Earlier this week, Google Cloud Platform announced General Availability of PHP on App Engine. Developers are now free to use App Engine to power their developer experience using…
Oh wait, you were already using PHP on App Engine. And have been doing so for a few months, or years. What does this announcement mean for you?
The big bullet point here is that Google is taking the “Beta” label off the PHP on App Engine. It’s is now governed by the Service Level Agreement, and Deprecation Policy.
Now I’m not a lawyer, so all the rest of this is subject to, you know, me not being a lawyer, and therefore any interpretation herein, yada yada. You know, check with your lawyery people before taking my word for it. I’m mostly going to just describe these things, and point you to the actual documents.
Service Level Agreement
The SLA sets expectations for how much uptime Google Cloud Platform delivers, and what happens if they let you down. It puts forth a number of uptime stats they need to hit, and what Google Cloud Platform will do if they do not meet them. It also outlines what you need to do to get compensation.
Read the SLA for more information.
The Deprecation Policy states how long Google Cloud Platform will try and run services covered by the Deprecation Policy after a deprecation announcement, unless there is a very serious reason not to.
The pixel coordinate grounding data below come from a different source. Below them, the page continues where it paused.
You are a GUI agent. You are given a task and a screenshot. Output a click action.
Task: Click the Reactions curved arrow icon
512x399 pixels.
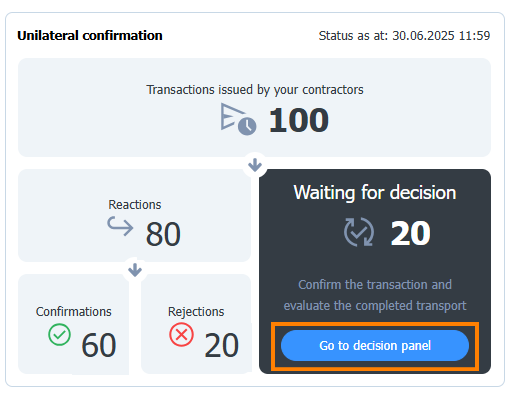tap(120, 226)
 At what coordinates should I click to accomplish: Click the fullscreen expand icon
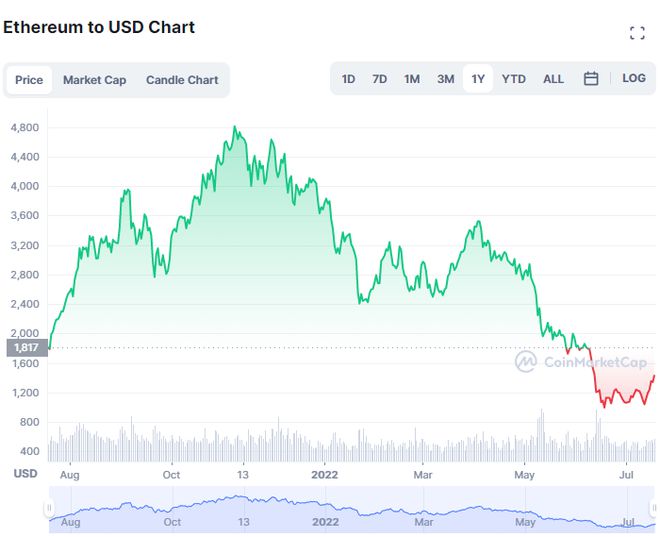[x=637, y=33]
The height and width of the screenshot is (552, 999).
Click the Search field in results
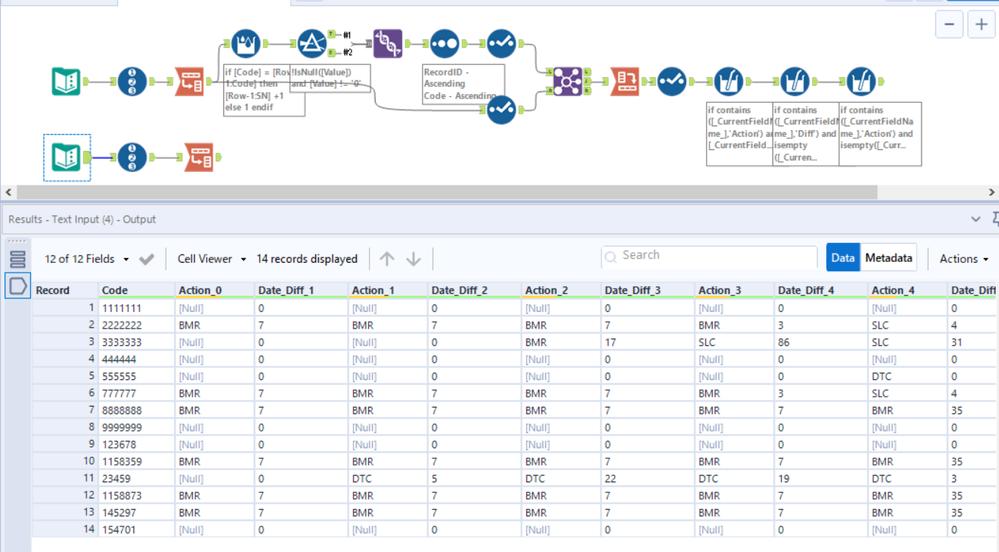pos(710,256)
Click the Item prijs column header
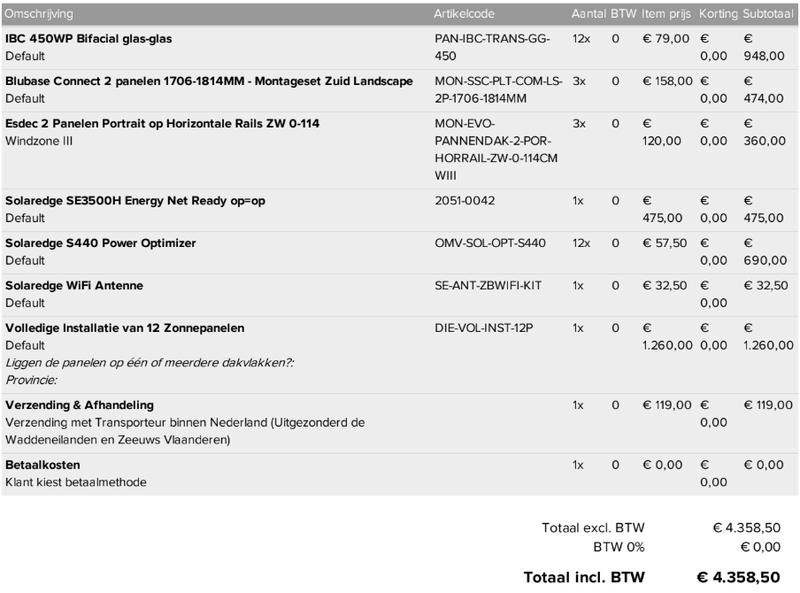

Read the Deprecation Policy, contained in section 7, for more information.
Please, read these with your lawyerly people. Provide them with Scotch, the promise of billable hours, and whatever else you need to give your lawyerly people to make them happy (Orphan tears? I kid, I kid. Please don’t sue me.)
This is a signal that PHP is joining the list of technologies that you can feel secure to choose Google Cloud Platform to host.